Merita altresì rammentare un ulteriore intervento diretto a colpire gli illeciti endofamiliari attraverso appropriate misure di tutela nei confronti dei familiari lesi: mi riferisco agli «ordini di protezione contro gli abusi familiari» di cui agli articoli 342 bis e 342 ter c.c., previsione alla quale mi limito soltanto ad accennare.
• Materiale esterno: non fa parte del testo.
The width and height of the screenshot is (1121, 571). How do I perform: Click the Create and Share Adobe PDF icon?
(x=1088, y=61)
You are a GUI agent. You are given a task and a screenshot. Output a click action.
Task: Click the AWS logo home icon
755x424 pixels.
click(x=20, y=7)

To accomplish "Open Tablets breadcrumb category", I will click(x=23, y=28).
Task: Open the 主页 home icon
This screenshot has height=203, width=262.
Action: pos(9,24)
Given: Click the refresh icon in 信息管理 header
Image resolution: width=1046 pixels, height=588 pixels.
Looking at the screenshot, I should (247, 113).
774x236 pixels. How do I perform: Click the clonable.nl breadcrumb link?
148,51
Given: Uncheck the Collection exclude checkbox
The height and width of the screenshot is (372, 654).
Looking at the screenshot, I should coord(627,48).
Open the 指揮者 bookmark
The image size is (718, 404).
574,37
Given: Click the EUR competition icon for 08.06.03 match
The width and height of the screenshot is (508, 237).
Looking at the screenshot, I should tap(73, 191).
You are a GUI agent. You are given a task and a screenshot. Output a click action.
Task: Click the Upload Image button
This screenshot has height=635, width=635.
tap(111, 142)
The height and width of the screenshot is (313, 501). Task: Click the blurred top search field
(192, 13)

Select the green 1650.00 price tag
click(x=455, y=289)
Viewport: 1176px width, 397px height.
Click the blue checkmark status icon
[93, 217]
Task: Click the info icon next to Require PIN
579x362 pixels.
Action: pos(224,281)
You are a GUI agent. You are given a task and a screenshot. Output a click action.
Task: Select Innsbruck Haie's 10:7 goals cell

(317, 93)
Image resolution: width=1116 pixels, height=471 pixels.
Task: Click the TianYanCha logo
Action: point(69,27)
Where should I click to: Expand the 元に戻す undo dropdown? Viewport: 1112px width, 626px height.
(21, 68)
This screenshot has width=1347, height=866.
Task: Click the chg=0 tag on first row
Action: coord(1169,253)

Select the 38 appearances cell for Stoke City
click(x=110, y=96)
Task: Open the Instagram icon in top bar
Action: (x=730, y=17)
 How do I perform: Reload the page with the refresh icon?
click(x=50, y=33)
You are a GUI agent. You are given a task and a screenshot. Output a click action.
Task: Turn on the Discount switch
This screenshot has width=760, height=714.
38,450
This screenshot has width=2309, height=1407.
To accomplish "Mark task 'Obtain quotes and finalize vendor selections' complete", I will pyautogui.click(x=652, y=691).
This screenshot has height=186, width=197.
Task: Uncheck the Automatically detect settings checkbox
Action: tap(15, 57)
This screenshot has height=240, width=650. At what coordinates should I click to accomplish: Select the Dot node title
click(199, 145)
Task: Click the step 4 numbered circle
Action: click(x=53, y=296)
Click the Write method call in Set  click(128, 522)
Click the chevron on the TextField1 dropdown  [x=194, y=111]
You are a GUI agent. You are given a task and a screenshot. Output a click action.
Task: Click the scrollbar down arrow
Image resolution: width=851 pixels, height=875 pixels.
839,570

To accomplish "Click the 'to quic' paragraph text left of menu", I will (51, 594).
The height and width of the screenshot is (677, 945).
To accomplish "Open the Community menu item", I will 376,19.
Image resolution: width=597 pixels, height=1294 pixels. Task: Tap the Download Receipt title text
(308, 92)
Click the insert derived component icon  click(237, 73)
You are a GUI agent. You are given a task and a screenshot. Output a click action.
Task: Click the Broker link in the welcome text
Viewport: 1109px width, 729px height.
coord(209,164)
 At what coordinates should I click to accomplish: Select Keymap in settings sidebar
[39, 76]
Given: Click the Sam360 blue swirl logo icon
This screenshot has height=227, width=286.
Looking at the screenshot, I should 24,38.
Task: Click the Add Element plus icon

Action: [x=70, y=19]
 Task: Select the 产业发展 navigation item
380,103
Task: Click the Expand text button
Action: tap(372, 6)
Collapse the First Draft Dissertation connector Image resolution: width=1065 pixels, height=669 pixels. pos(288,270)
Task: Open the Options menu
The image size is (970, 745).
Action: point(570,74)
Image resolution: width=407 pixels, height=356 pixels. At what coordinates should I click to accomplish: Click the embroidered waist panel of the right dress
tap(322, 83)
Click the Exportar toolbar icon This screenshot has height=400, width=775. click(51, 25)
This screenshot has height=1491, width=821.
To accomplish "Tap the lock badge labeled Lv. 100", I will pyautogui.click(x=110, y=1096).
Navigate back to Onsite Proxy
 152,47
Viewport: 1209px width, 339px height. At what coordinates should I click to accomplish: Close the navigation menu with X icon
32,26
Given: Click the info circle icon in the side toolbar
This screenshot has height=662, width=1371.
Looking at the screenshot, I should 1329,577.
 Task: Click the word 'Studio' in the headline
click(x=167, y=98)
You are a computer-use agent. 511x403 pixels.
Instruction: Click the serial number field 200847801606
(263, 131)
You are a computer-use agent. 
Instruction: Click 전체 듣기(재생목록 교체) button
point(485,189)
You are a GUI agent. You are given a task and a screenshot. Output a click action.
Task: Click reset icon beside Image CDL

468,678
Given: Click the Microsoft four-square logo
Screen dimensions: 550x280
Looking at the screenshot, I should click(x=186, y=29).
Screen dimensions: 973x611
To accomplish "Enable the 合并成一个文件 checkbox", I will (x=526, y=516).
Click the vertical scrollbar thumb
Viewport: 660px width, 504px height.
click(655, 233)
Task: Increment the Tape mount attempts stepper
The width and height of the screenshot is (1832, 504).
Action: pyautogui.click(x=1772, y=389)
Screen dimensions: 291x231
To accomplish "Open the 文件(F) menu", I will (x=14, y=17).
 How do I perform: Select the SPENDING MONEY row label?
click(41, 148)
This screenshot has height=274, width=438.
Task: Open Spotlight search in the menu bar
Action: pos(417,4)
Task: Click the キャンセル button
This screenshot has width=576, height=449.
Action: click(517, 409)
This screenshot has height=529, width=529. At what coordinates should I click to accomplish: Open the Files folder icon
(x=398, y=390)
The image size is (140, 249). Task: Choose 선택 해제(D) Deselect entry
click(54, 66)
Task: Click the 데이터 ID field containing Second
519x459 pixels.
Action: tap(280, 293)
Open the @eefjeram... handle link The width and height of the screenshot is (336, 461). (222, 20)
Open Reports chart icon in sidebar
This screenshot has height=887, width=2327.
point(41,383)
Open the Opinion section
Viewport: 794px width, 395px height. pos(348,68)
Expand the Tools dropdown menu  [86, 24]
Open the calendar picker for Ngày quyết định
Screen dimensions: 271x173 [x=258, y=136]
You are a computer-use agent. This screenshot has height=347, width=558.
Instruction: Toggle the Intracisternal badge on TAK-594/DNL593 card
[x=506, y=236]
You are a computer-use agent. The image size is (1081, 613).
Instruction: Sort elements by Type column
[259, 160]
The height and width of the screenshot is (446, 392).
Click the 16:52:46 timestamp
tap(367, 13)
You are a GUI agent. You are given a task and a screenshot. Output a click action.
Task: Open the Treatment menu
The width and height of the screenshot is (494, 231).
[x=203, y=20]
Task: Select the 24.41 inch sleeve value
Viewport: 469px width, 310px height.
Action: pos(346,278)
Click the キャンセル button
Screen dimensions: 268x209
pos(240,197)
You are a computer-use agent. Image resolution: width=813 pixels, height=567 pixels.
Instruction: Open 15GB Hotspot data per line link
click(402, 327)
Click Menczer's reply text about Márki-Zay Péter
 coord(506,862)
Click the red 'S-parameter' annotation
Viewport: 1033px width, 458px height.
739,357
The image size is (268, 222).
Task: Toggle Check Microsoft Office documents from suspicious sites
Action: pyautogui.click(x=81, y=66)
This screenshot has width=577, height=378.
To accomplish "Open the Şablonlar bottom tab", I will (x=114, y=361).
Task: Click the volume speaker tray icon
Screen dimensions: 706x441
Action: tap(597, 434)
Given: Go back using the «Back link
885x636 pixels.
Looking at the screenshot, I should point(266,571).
Tornando alla giurisprudenza, un altro settore in cui il rilievo dell"elemento soggettivo è assai ampio è quello dei danni cagionati dalla pubblica amministrazione (un campo di applicazione elettiva anche dei punitive damages), in cui, la condotta del danneggiante è spesso caratterizzata da sordità e protervia. Possiamo pensare, tanto per fare un paio di esempi:

-) alle condanne pronunciate nei confronti della pubblica amministrazione che aveva rifiutato di cancellare una sanzione amministrativa per violazione del codice della strada palesemente infondata (GdP Perugia 26 aprile 2000, in Arch. giur. circ. sin. strad., 2000, 697; in Giur merito, 2001, 373; GdP Bologna 8 febbraio 2001, in Danno e resp., 2001, 981; in Giur it., 2001, 537);

-) o alla condanna per la condotta della commissione di laurea che aveva assegnato alla candidata un voto palesemente non in linea con i risultati degli esami sostenuti (Trib. Bologna 20 gennaio 2003, in Gius, 2003, 1121; in Danno e resp., 2003, 878);

-) o alla condanna pronunciata a favore di due contribuenti per la condotta persecutoria posta in essere dal fisco (Trib. Venezia 23 aprile 2007, www.personaedanno.it).

-) o alla violazione dell'immagine della P.A., a seguito della corruzione di forze del'ordine (Corte conti, Sez. Un., 23 aprile 2003, n. 10/SR/QM);

-) o alla falsificazione di un registro postale, con rinvio al mittente di un plico raccomandato (Trib. Alba 9 agosto 2004, personaedanno.it);

-) o al pestaggio da parte dei poliziotti contro i manifestanti a un corteo a Genova (Trib. Genova 9 maggio 2005, personaedanno.it; Trib. Genova 5 luglio 2007, personaedanno.it).

Un altro settore da ricordare è quello del risarcimento del danno provocato dal contraente forte il quale, incorrendo in una condotta forse quasi più grave del dolo, si disinteressa del contraente debole. Sovviene, tra le altre decisioni nelle quali non mancano talora alcuni tratti alquanto naïf:

-) la pronuncia che ha condannato le Ferrovie dello Stato per le indecorose condizioni in cui aveva lasciato i passeggeri nel corso di un viaggio conclusosi con enorme ritardo (GdP Bari 24 maggio 2006, www.dottrinaediritto.it);

-) la pronuncia che ha condannato un gestore di telefonia mobile al risarcimento del danno da spamming (Trib. Latina, sez. dist. Terracina, 19 giugno 2006, www.dottrinaediritto.it);

-) la pronuncia che ha condannato un vettore aereo per aver lasciato i propri passeggeri, in una situazione di ritardo, in balia di se stessi (GdP Catanzaro 19 settembre 2006, n. 1253, www.dottrinaediritto.it);

-) le molte pronunce che hanno condannato gestori di telefonia mobile per il ritardo nell'attivazione del servizio (GdP Roma 11 luglio 2003, personaedanno.it tra le molte).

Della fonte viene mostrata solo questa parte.